Here are ready to use debian images, https://raspi.debian.net/
You can also try to use the debian netinstall iso, with some manual work
(copy installer kernel to sd card and boot this) but keep in mind that
in my case the keyboard is not working with debian installer kernel but
with the installed debian kernel, so you need a serial console for
installation.
All my systems are headless.
root@rpi-ks:~# uname -a
Linux rpi-ks 6.12.63+deb13-arm64 #1 SMP Debian 6.12.63-1 (2025-12-30)
aarch64 GNU/Linux
root@rpi-ks:~# cat /proc/device-tree/model
Raspberry Pi 3 Model B Plus Rev 1.3
One other note, I use the sd card only for the /boot/firmware partition
to boot, all other is on a external (usb) drive.

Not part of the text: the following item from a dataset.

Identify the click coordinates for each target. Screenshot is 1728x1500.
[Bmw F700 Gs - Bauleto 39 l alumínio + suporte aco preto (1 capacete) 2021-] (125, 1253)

So it's possible to run it, but i never try to switch from rasbian to
debian on the fly.
Best regards
Am 14.02.26 um 18:17 schrieb Stefan Monnier:
You really don't want to do that. All of the Pi-like SBCs, including
the Raspberry Pis themselves need "special" board-specific kernel
builds and many (esp. the Raspberry Pis) have non-"standard" boot
processes (The RPi's need a VFAT partition to boot from). This means
the kernels and the boot infrastructure and firmware needs to be
pulled from the board-specific Raspberry Pi repos. This means it
still needs to be a RPi OS (Rasbian) system and not a "pure" Debian
13. A "pure" Debian 13 aarch64 install is not going to boot and run
on a Raspberry Pi. The necessary boot infrastructure will
be missing.
AFAIK, the kernels can be plain old Debian kernels and AFAIK the
`u-boot-rpi` package provides a working boot loader, so it's not
as hopeless as you make it sound.
Have you checked https://sd-card-images.johang.se/ to see if their
images work on your device? I can vouch for them working on a NanoPi R5S.